Сказать, что Алексей был в шоке, ничего не сказать. Ну а как вы хотели, человек чувствовал себя героем, он совершил трудовой подвиг, уничтожил то, что уничтожить невозможно. При этом сам Алексей в момент работы был вынужден преодолевать неимоверные трудности, так как уничтожать самые прекрасные достижения человечества ему не хотелось вот прямо совсем. Мы с Элизой утешали его каждый раз, когда он запускал новую версию программы и сносился очередной город или очередное такое достижение. Его задумка со строительством серии мегалитических башен сработала. Все ресурсы, которые были, ушли на эту стройку. Роботы разбирали сами себя, но строили. Алексей обманул протокол, точней он поставил задачу роботам построить эти самые башни для того, чтобы человечество выжило, и это сработало. И теперь, когда он преодолел последние трудности, он искренне считал себя героем. А тут его собрались поднять на вилы. Когда я сообщил ему про это, он буквально открыл рот и спросил:
– Как это, на вилы? Я же сделал то, о чем меня просили, я ведь даже сам этого не хотел!

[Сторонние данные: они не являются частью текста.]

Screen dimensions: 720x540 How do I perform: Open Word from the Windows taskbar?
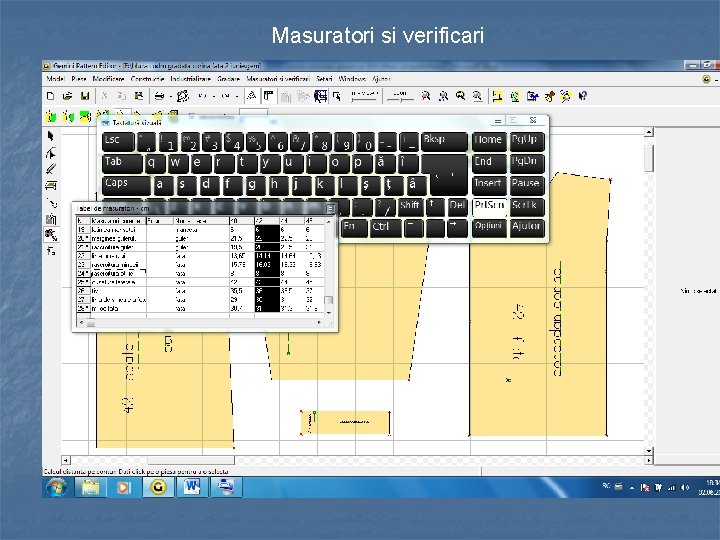tap(190, 487)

– Ну вот принимай благодарность от благодарного человечества, мы болтать будем или спасать твою задницу?
И мы спасались, мы прошли дворами к ручью, где был спрятан приготовленный мною катер. На вопрос, откуда он тут, я сказал, что почувствовал неладное и заранее приготовился. Алексею этого было достаточно, а всего, что тут произошло, ему было знать необязательно. Конечно же, он обиделся и на Элизу, а я еще и добавил в эту обиду несколько поленьев, иначе бы он бросился искать ее, и мы ушли.

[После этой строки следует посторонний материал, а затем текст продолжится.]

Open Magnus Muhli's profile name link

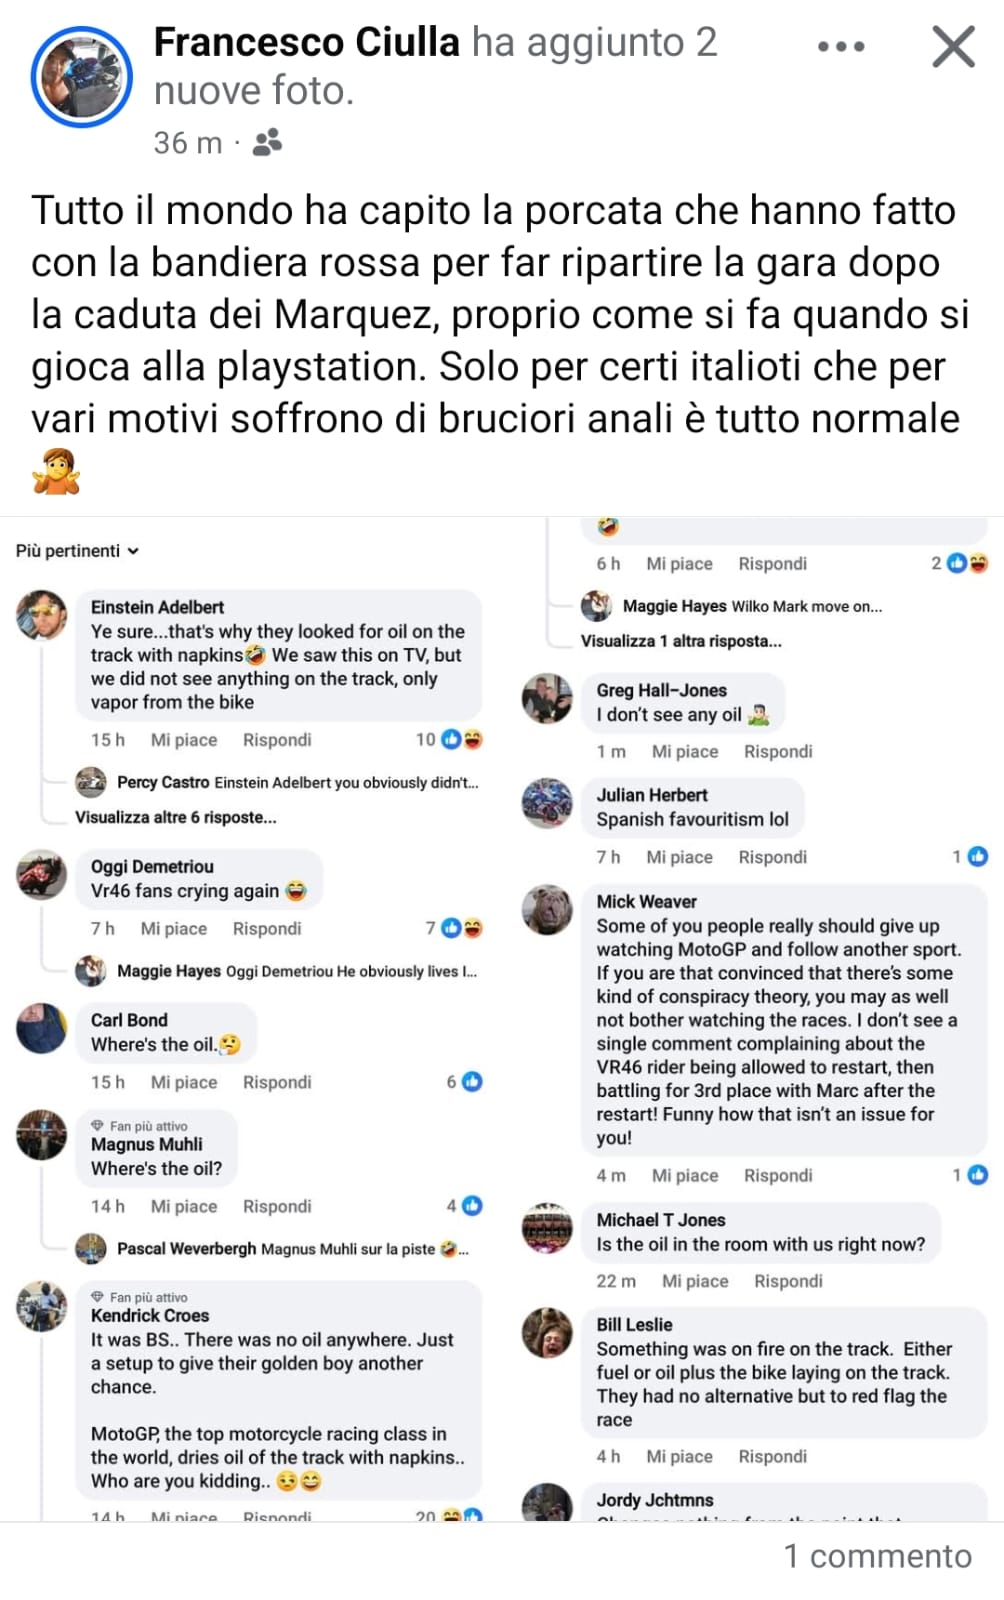coord(147,1144)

Мы добирались до Родного тоже с целым набором историй и приключений. Первое, что я обнаружил в Радужном, через которое мы плыли, это странных существ, которые не отставали от нашей лодки и время от времени высовывали свои головы из воды, наблюдая за нами. Алексею я про них не говорил, чтобы не пугать. Но переходить в Родное было рано, так как в Радужном было тепло, а в Родном – крайне холодно. Еще я научился смотреть через измерения, что было странным, так как Алексей мне объяснял, что есть Визоры, кто видит линии, а есть Прыгуны, кто умеет ходить между измерениями. Но с этим я решил разбираться позже. Потом мы все-таки нашли место, где перешли в Родное, и вышли на берег. Но практически сразу мы оказались за решеткой. Молодой лейтенант, из патрульных, сразу приметил наш странный вид, и мы оказались в участке. Там мне, или нам, несказанно повезло, так как я встретил своего сослуживца из Афганистана. Парень из отряда Добрыни, с кличкой Кобзон за зычный низкий голос, очень похожий на голос популярного тогда певца. Он, хоть и с трудом, но узнал меня, и он забрал меня из камеры, и мы пошли с ним в его кабинет. Он был в звании подполковника милиции и, видимо, главный в том участке, в котором мы оказались. Следующие три часа он напивался, а я делал вид, что пью с ним. Ну то есть я пил и делал вид, что пьянею.
– А там, в Афгане, ты ведь и не пил с нами.
– Да, я тогда не мог алкоголь переваривать.
– Ага, я помню, как ты со стакана блевал, все травку тянул, а я эту дрянь так и не полюбил.
– Да я тоже, в общем-то, так, по молодости.
– Ну рассказывай, куда ты после Афгана-то пошел.
Я рассказывал старому боевому товарищу ту версию правды, которая точно на него должна была произвести впечатление. И она производила, через тридцать минут моего рассказа он сделал несколько звонков, и вопрос нашего возвращения на родину был улажен.
– Я, конечно, не попал во внешнюю разведку, но у себя в районе тоже неплохих высот добился.
– Рано нас списали, мы ведь столько еще всего можем, – и
скренне сказал я, это было мое действительное переживание, правда, ему было очень много лет.